#### Task to complete
Rewrite the rows from the beginning through the line containing "coord(22,136)" as a two-column CSV with the headers request and answer. Give one line per request, put each field in double quotes, and replace any line breaks inside a field with spaces.

+-------+

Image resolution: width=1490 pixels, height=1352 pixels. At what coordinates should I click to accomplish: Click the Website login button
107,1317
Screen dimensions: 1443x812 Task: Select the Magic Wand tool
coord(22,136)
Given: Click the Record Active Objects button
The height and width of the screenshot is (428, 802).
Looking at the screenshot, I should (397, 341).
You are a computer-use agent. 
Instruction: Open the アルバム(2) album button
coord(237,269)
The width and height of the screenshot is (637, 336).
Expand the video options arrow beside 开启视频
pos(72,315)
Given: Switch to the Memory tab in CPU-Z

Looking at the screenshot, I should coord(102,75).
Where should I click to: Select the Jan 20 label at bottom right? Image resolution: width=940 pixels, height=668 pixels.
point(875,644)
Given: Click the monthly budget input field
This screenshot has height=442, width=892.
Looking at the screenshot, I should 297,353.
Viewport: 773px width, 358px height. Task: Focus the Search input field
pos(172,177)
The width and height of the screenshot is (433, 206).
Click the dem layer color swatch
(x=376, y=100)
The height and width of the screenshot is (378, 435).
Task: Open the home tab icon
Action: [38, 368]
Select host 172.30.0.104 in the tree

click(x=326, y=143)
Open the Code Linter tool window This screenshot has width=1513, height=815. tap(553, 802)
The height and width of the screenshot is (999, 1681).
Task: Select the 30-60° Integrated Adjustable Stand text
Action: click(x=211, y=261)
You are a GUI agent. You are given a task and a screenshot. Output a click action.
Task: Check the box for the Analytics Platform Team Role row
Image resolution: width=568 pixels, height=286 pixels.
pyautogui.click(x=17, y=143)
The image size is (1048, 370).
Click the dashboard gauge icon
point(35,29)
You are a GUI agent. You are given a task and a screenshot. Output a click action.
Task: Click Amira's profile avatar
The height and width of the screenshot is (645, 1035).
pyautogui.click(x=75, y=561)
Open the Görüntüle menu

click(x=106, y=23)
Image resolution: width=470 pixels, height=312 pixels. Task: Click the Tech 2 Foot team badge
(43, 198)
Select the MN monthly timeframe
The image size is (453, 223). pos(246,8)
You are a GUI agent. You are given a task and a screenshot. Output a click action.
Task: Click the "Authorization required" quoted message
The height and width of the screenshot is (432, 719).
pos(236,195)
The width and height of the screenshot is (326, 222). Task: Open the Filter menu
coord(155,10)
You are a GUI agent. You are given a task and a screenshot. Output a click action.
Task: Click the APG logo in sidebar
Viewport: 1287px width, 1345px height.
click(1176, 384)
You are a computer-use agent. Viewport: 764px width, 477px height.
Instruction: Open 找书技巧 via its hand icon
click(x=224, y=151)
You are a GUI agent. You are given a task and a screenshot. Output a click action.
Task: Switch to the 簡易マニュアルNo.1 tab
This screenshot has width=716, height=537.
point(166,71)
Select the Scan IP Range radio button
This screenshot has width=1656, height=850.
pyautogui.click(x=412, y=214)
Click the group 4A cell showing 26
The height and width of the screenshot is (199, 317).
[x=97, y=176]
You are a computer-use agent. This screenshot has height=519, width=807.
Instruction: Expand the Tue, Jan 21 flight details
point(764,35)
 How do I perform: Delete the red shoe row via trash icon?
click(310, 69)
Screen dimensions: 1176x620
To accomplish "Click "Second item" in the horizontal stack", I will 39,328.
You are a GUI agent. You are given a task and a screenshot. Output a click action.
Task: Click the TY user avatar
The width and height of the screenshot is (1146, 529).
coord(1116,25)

+-------+

#### Output below
request,answer
"Image resolution: width=1490 pixels, height=1352 pixels. At what coordinates should I click to accomplish: Click the Website login button","107,1317"
"Screen dimensions: 1443x812 Task: Select the Magic Wand tool","coord(22,136)"